The National Eye Institute Visual Function Questionnaire (NEI VFQ-25) measures the functional status of individuals in key vision areas that are associated with quality of life. The Psychosocial Impact of Assistive Devices Scale (PIADS) is an instrument that measures the psychosocial impact of assistive device intervention in three quality of life domains: competence, adaptability, and self-esteem.

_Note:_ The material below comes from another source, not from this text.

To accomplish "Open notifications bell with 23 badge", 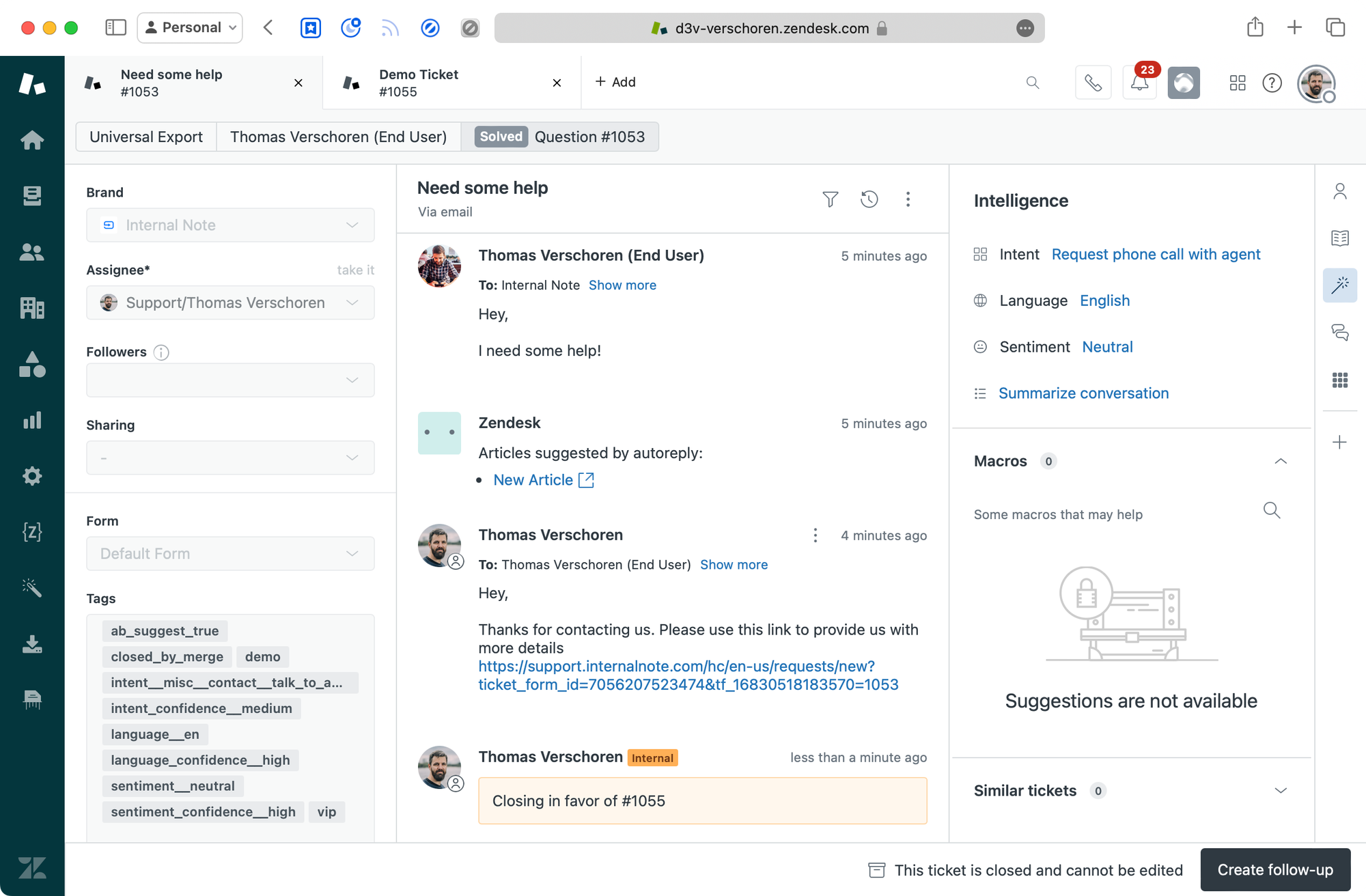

68 participants were obtained from an ongoing parent study. These participants were recruited through the Low Vision Clinic at the University of Waterloo. They had a primary diagnosis of age-related macular degeneration (ARMD) and were obtaining a CCTV system for the first time. Assessments from the parent study used in this thesis included follow-up from 2 weeks, 1 month, 3 months, and 6 months post-adoption of the CCTV. The two tests administered were to measure functional vision status (NEI VFQ-25) and perceived psychosocial impact (PIADS), according the framework outlined by the Consortium for Assistive Technology Outcomes Research (CATOR).
Multivariate repeated-measures ANVOA results confirmed that CCTV systems have an immediate and robust effect on the daily visual functioning of their users, and that this effect is stable over long periods of device use. The psychosocial impact of CCTV device use peaks in the shorter term and then seems to wane in the longer term for reasons that are not yet understood.
The NEI VFQ-25 and the PIADS appear to have differential sensitivity to important influences on low vision rehabilitation outcomes. This project has demonstrated the value of longitudinal outcomes research in low vision rehabilitation. After obtaining a CCTV, visual function status remains static while psychosocial impact is dynamic during 6-months of follow-up.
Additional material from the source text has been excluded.